L’ex difensore di Inter e Atletico: “Con lui impossibile esprimersi. Aveva il terrore delle critiche”
Joao Miranda rompe il silenzio e punta il dito contro Luciano Spalletti. L’ex difensore di Inter e Atletico Madrid, intervistato dalla Gazzetta dello Sport, ha raccontato senza filtri il suo difficile rapporto con l’attuale tecnico della Juventus, proprio alla vigilia di Atletico Madrid–Inter di Champions League, match che lo vede doppio ex.
“All’Inter ero tra i migliori, poi è arrivato Spalletti”
Il brasiliano ricorda i suoi anni in nerazzurro con amarezza:
“Nel mio periodo all’Inter ero uno dei migliori difensori della Serie A. Con Mancini, De Boer e Pioli ero titolare fisso. Poi è arrivato Spalletti. Ha imposto un clima di paura”.
Miranda non discute il valore dell’allenatore sul piano tecnico:
“Come mister niente da dire: è un vincente, ha riportato l’Inter in Champions e ha gettato basi importanti per il futuro”.
Il problema, racconta, era altro:
“Come uomo… lasciamo stare. È stato il peggior allenatore che ho avuto in Italia da questo punto di vista”.
“Viveva nel terrore che qualcuno parlasse male di lui”
Miranda spiega:
“Spalletti aveva paura delle critiche. Non accettava che qualcuno avesse opinioni diverse dalle sue. Se ti mette nel mirino, è finita”.

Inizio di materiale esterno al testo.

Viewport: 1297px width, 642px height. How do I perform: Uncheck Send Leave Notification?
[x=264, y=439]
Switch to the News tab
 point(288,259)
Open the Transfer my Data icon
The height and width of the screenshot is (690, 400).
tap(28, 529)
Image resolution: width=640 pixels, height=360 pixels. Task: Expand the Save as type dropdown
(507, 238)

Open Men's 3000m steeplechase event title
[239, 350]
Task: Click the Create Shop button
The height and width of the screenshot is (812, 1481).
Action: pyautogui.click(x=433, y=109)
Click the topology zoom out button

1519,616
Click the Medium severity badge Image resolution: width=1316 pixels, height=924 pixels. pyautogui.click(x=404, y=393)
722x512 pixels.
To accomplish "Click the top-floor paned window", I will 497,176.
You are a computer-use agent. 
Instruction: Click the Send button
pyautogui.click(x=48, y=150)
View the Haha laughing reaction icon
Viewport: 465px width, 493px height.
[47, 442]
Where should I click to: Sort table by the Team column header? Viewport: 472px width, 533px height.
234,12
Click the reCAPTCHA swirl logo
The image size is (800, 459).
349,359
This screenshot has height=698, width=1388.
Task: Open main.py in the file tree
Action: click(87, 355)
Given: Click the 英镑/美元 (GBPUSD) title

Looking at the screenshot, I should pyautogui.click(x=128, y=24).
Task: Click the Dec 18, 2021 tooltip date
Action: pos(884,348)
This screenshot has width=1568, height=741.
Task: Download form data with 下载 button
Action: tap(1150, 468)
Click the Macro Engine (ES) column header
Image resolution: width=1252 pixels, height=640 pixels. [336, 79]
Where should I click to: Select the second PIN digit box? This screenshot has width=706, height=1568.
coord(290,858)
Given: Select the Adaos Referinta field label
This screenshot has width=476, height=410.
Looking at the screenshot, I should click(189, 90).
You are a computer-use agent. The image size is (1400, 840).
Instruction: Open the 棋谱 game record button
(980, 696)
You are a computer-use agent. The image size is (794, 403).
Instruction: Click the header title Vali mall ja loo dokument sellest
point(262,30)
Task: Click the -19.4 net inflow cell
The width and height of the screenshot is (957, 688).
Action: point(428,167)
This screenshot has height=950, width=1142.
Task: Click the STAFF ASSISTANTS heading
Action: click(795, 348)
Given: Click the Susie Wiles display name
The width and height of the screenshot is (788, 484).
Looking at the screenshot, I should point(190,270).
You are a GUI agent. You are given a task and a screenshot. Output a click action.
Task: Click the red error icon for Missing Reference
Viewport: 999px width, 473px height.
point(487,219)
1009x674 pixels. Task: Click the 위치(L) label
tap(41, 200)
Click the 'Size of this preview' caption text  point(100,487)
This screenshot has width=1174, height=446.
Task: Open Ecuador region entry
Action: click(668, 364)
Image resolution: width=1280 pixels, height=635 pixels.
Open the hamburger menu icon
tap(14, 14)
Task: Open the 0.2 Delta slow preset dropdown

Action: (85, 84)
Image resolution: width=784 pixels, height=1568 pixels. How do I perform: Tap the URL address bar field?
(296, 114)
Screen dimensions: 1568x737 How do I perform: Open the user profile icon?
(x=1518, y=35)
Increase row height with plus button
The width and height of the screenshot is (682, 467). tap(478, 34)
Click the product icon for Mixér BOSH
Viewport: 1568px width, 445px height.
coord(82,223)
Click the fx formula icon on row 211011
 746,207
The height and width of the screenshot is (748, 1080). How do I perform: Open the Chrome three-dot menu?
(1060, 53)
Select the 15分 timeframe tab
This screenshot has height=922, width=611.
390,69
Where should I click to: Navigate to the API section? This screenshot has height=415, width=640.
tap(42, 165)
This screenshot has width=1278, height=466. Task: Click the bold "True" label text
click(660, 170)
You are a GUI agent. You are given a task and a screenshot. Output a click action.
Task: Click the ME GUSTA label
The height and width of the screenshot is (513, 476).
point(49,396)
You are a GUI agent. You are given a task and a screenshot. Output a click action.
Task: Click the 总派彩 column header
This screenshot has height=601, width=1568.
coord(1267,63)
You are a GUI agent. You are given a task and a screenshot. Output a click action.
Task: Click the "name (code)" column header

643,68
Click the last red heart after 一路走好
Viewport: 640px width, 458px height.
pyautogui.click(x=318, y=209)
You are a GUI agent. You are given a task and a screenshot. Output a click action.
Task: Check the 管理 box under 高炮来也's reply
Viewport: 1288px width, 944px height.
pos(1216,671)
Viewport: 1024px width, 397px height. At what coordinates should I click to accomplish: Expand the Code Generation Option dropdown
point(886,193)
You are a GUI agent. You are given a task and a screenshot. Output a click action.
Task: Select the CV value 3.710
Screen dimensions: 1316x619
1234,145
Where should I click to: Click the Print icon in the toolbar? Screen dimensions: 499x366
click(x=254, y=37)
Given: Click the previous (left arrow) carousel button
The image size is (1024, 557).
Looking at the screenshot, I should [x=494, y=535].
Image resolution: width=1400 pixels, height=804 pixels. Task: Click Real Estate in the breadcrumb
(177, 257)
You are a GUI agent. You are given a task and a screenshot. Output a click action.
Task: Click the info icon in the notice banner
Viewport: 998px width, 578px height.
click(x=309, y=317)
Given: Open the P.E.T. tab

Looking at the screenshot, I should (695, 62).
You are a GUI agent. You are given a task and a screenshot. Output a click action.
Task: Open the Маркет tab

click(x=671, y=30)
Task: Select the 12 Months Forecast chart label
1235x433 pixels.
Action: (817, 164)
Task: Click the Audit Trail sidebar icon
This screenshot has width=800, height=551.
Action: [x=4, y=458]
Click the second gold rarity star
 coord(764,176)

Il brasiliano ricorda anche un episodio determinante:
“Litigammo per questioni di campo. Dopo quel diverbio ho iniziato a giocare a intermittenza: una volta sì, una no. È impossibile rendere al massimo così, soprattutto se ti schierano solo nelle partite più importanti”.
La fascia tolta a Icardi
Miranda dice la sua anche sul caso dell’ex capitano nerazzurro:
“La storia della fascia tolta a Icardi riguardava questioni personali. Spalletti è così: non credo pensi sempre al bene della squadra. Mauro però è sempre stato professionale con noi e segnava tantissimo”.
L’unico rimpianto?
“Non aver vinto un trofeo con l’Inter”.
“Lautaro tra i migliori al mondo” e pronostico del match
Chiude con un elogio a Lautaro Martinez:
“È uno dei cinque attaccanti migliori al mondo. Ha forza, tecnica, qualità. Può segnare sempre”.
Sul pronostico di Atletico–Inter, Miranda si sbilancia:
“Finirà in pareggio. Tifo entrambe, ma all’Atletico sono molto legato. In Italia però sono stato da Dio, quattro anni magici”.